11. Il résulte de ce qui précède qu'en l'état de l'instruction, les moyens tirés de la méconnaissance des stipulations de l'article 3-1 de la convention internationale relative aux droits de l'enfant, de celles de l'article 8 de la convention de sauvegarde des droits de l'homme et des libertés fondamentales, et des dispositions de l'article L. 423-7 du code de l'entrée et du séjour des étrangers et du droit d'asile, ainsi que les moyens tirés de l'inexactitude matérielle des faits et de l'erreur manifeste d'appréciation, sont de nature à faire naître un doute sérieux sur la légalité des décisions contestées.

12. Par suite, il y a lieu, dans les circonstances de l'espèce, de suspendre l'exécution de l'arrêté du 2 juin 2023 en tant que le préfet de Mayotte a refusé de renouveler le titre de séjour de F et l'a obligée à quitter le territoire français sans délai.

Sur les conclusions aux fins d'injonction :

13. La présente décision implique nécessairement, en application des dispositions de l'article L. 911-1 du code de justice administrative, que le préfet de Mayotte délivre à F une autorisation provisoire de séjour l'autorisant à travailler, valable jusqu'à ce qu'il soit statué au fond sur son recours enregistré au greffe du tribunal sous le n° 2303525, tendant à l'annulation de l'arrêté du 2 juin 2023 contesté. Il y a donc lieu d'enjoindre au préfet de procéder à cette mesure d'exécution dans un délai de quinze jours suivant la notification de la présente ordonnance.

Sur les frais liés au litige :

14. Il y a lieu, dans les circonstances de l'espèce, de faire application des dispositions de l'article L. 761-1 du code de justice administrative et de mettre à la charge de l'Etat une somme de 800 euros au titre des frais exposés par F et non compris dans les dépens.

ORDONNE :

Article 1er : L'exécution de l'arrêté du 2 juin 2023, en tant que le préfet de Mayotte a refusé de renouveler le titre de séjour de F et l'a obligée à quitter le territoire français sans délai, est suspendue.

Article 2 : Il est enjoint au préfet de Mayotte de délivrer à F une autorisation provisoire de séjour l'autorisant à travailler, dans un délai de quinze jours suivant la notification de la présente ordonnance.

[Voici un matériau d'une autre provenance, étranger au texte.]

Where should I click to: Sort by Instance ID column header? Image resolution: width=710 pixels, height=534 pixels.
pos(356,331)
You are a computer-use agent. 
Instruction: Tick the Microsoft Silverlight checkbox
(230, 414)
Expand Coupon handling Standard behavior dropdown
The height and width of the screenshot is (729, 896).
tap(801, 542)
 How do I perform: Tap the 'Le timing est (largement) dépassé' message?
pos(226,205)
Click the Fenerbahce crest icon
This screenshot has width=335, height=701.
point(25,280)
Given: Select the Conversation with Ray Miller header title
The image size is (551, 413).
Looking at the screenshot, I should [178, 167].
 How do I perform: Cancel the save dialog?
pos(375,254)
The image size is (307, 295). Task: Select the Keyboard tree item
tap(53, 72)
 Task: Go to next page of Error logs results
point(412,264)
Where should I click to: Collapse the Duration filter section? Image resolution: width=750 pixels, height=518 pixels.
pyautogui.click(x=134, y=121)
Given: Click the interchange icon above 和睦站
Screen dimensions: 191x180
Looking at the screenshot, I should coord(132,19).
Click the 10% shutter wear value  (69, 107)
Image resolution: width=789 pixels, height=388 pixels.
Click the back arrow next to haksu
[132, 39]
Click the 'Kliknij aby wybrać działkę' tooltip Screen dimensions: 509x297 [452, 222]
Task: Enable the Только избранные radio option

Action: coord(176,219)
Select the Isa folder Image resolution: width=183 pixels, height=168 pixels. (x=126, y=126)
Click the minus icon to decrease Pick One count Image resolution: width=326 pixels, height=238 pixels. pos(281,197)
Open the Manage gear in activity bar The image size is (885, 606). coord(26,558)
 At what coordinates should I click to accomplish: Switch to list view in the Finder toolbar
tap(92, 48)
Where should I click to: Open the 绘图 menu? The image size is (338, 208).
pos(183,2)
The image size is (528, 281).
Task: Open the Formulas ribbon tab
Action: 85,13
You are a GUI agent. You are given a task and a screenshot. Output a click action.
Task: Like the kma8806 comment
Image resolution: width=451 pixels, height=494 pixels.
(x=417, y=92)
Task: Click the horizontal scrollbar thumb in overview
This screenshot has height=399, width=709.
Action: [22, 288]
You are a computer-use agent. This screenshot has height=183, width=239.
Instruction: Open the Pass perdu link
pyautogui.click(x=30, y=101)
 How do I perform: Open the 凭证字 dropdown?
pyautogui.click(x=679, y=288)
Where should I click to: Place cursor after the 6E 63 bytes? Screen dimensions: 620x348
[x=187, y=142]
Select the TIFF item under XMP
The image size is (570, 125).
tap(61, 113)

Article 3 : L'Etat versera une somme de 800 euros à F, au titre de l'article L. 761-1 du code de justice administrative.

Article 4 : La présente décision sera notifiée à Mme B C et au préfet de Mayotte.

Copie en sera adressée au ministre de l'intérieur et des Outre-mer, en application de l'article R. 751-8 du code de justice administrative.

Fait à Mamoudzou, le 12 septembre 2023.

Le juge des référés,

V. RAMIN

La République mande et ordonne au préfet de Mayotte en ce qui le concerne ou à tous commissaires de justice à ce requis en ce qui concerne les voies de droit commun, contre les parties privées, de pourvoir à l'exécution de la présente décision.